___ Trecho
Haroldo ficou na cabeça de Sérgio Britto, que compôs “São Paulo”. “Era para ser uma faixa só, com o nome da cidade. Mas depois, quando o Britto foi mostrando a música para a gente, parecia que havia uma música dentro da outra. O jeito foi dividir. Daí 'São Paulo 1', '2' e '3'. Fomos emendando uma parte na outra e não sei onde 'São Paulo 2' foi parar”, conta Bellotto, rindo.
RAUL SEIXAS NA VEIA
O novo álbum faz homenagem a Raul Seixas. Partindo de uma entrevista que o Maluco Beleza deu a Pedro Bial, dizendo que o rock de Elvis Presley tem tudo a ver com o baião de Luiz Gonzaga, os Titãs compuseram a faixa “Raul”.
______
___ Listagem fornecida
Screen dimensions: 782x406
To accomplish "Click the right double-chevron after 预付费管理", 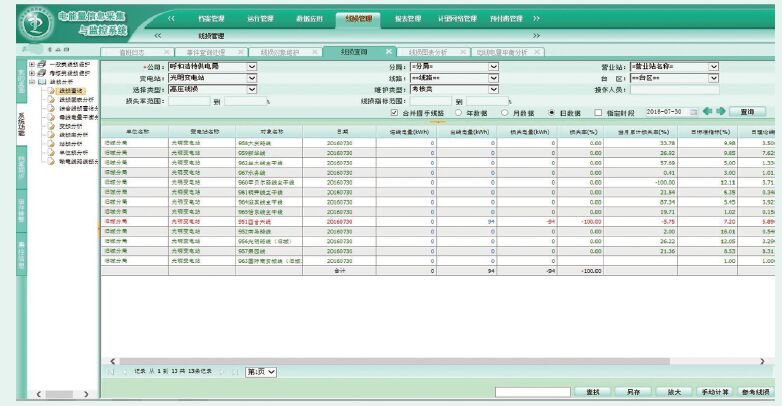I will 537,18.
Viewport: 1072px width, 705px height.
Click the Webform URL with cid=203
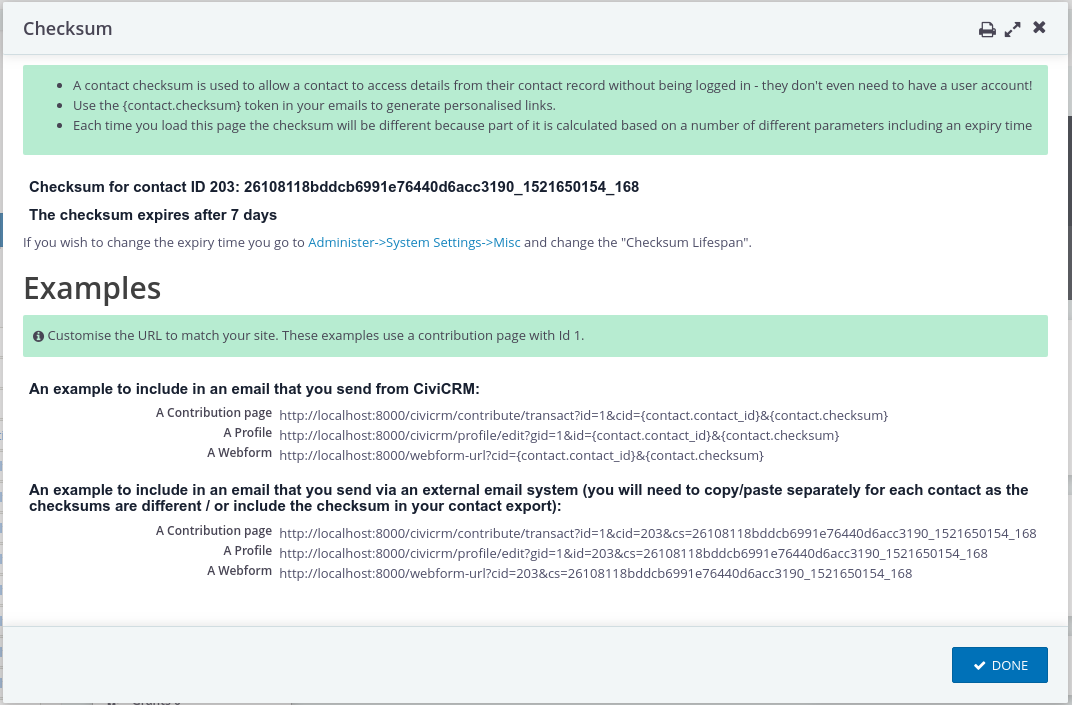[x=595, y=573]
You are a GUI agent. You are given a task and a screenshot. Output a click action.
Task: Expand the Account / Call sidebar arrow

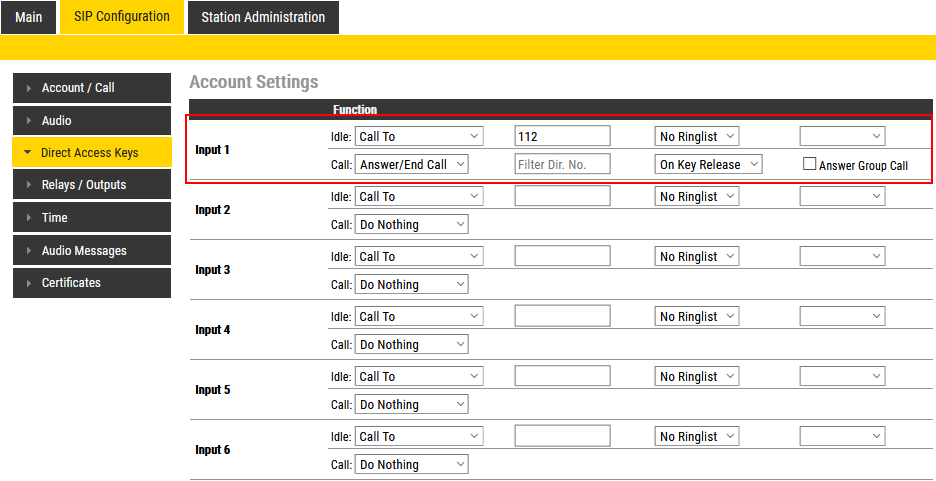(x=29, y=88)
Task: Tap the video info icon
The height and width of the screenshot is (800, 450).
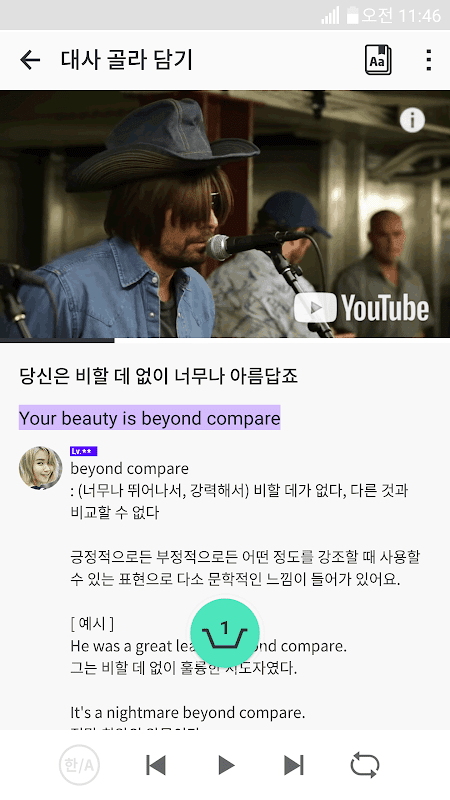Action: [x=412, y=120]
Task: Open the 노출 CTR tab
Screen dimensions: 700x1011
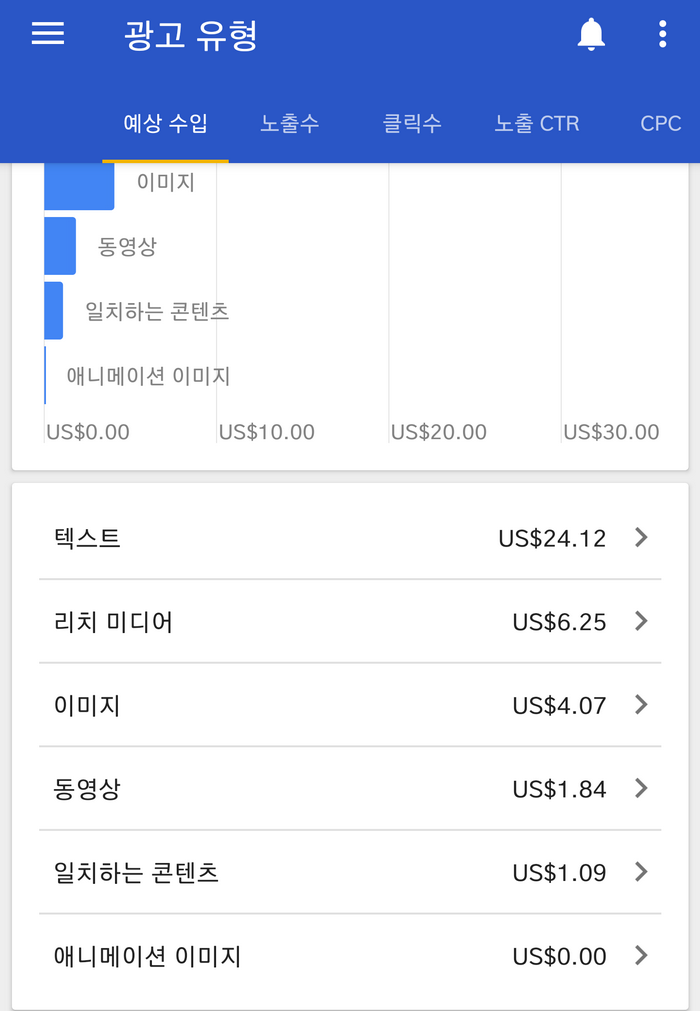Action: (536, 123)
______
Tarefas:
1. Reproduza fielmente o trecho sobre o novo álbum dos Titãs. Comece nas palavras "Haroldo ficou na" e pare depois de "conta Bellotto, rindo.".
2. Na listagem, comece na linha que contém "Viewport: 1072px width, 705px height." e vá até o final da listagem, com as duas pontas incluídas. Reescreva somente essas linhas trocando "Screen dimensions" por "Screen size", sem alterar mais nada e sem incluir as imagens.

Respostas das tarefas:
1.
Haroldo ficou na cabeça de Sérgio Britto, que compôs “São Paulo”. “Era para ser uma faixa só, com o nome da cidade. Mas depois, quando o Britto foi mostrando a música para a gente, parecia que havia uma música dentro da outra. O jeito foi dividir. Daí 'São Paulo 1', '2' e '3'. Fomos emendando uma parte na outra e não sei onde 'São Paulo 2' foi parar”, conta Bellotto, rindo.

2.
Viewport: 1072px width, 705px height.
Click the Webform URL with cid=203
[x=595, y=573]
You are a GUI agent. You are given a task and a screenshot. Output a click action.
Task: Expand the Account / Call sidebar arrow

(x=29, y=88)
Task: Tap the video info icon
The height and width of the screenshot is (800, 450).
Action: [x=412, y=120]
Task: Open the 노출 CTR tab
Screen size: 700x1011
Action: (536, 123)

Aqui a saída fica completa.